Why Use SSH with GitHub?

  • No need to enter username/password on every push

  • More secure than HTTPS tokens

  • Industry-standard for professional workflows

  • Required when working with multiple repositories or automation


Prerequisites

  • A GitHub account

  • Git installed

  • Terminal access (Linux / macOS / Windows with WSL or Git Bash)


If you want to start completely fresh:

rm -rf ~/.ssh mkdir ~/.ssh chmod 700 ~/.ssh

This ensures no old or conflicting SSH keys remain.


Step 1: Generate a New SSH Key

GitHub recommends Ed25519, which is secure and fast.

ssh-keygen -t ed25519 -C "your_email@example.com"

When prompted:

  • File location → Press Enter to use default

  • Passphrase → Optional but recommended

This creates:

  • Private key: ~/.ssh/id_ed25519

  • Public key: ~/.ssh/id_ed25519.pub


Step 2: Start the SSH Agent

The SSH agent manages your keys securely in memory.

eval "$(ssh-agent -s)"


Step 3: Add the SSH Key to the Agent

ssh-add ~/.ssh/id_ed25519

Verify:

ssh-add -l

You should see your key listed.


Step 4: Add the SSH Key to GitHub

Copy the public key:

cat ~/.ssh/id_ed25519.pub

Then:

  1. Go to GitHub → Settings

  2. Open SSH and GPG keys

  3. Click New SSH key

  4. Title: Personal Laptop

  5. Paste the key

  6. Save

⚠️ Never upload your private key (id_ed25519).


Step 5: Test SSH Authentication

ssh -T git@github.com

Expected output:

Hi username!

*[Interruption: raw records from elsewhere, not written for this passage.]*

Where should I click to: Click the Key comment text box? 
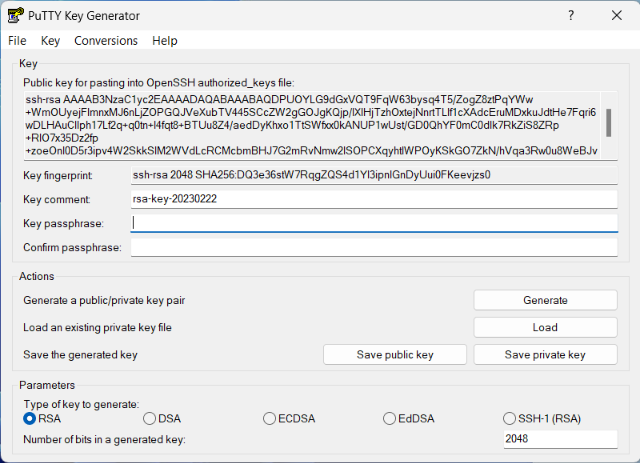click(x=374, y=199)
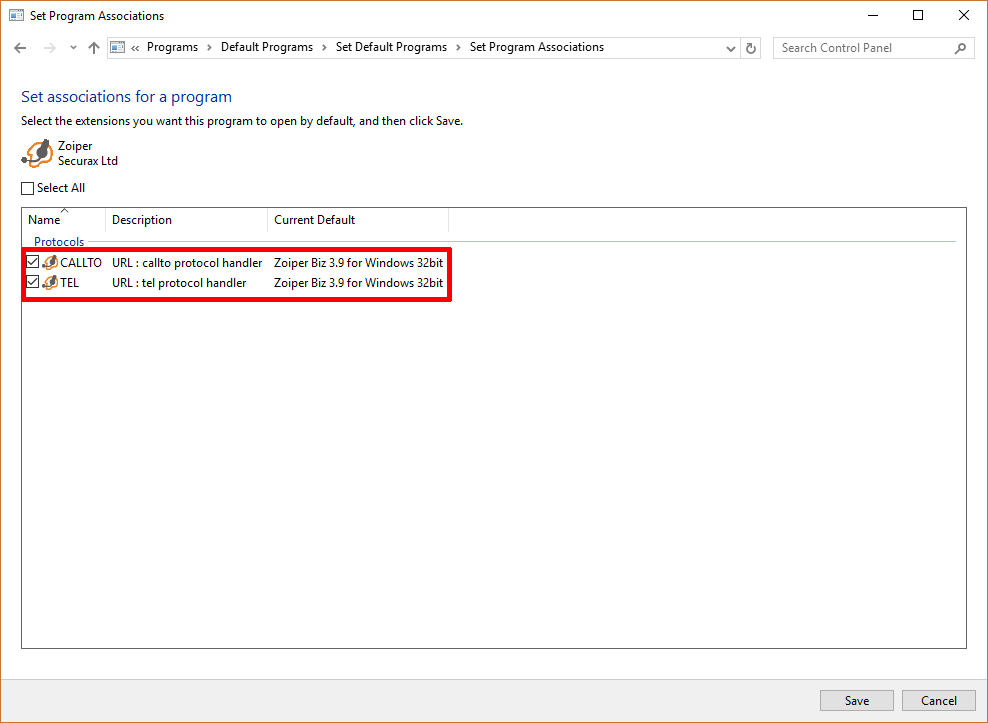Click the Cancel button
The height and width of the screenshot is (723, 988).
[938, 700]
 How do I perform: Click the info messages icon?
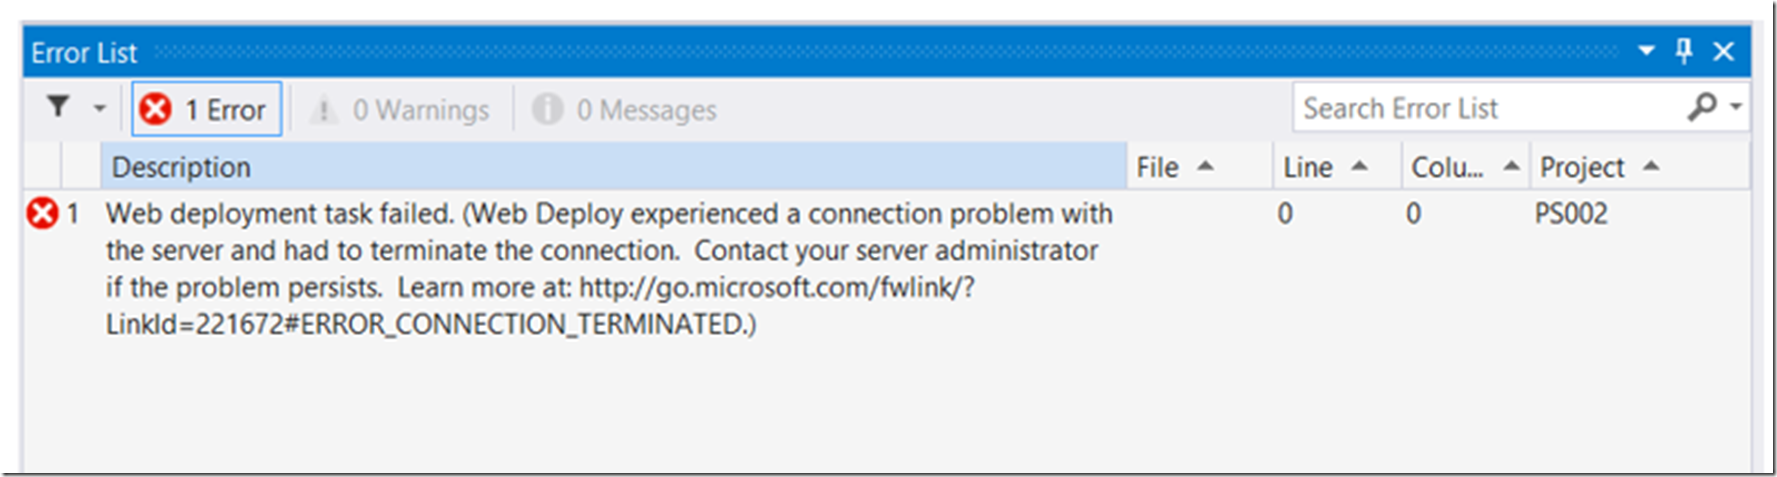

You've successfully authenticated, but GitHub does not provide shell access.

This confirms GitHub recognizes your SSH key.


Step 6: Configure Git Identity

Set your personal Git identity:

git config --global user.name "John Doe" git config --global user.email "johndoe@email.com"

Verify:

git config --global --list


Step 7: Push a Repository Using SSH

Inside your project directory:

git init git add . git commit -m "Initial commit" git branch -M main git remote add origin git@github.com:username/repository.git git push -u origin main


Common Errors and Fixes

Permission denied (publickey)

  • SSH key not added to GitHub

  • SSH agent not running

  • Wrong repository URL

❌ Works with ssh -T but not git push

  • Repository does not exist

  • Pushing to the wrong GitHub account or org


Best Practices

  • Use one SSH key per device

  • Use separate keys for work and personal accounts

  • Name keys clearly (id_ed25519_personal, id_ed25519_work)

  • Never commit or share private keys


Conclusion

A clean SSH setup eliminates most GitHub authentication problems. By regenerating keys, using the SSH agent properly, and verifying access early, developers can avoid hours of debugging and ensure a smooth Git workflow.

This setup is simple, secure, and production-ready.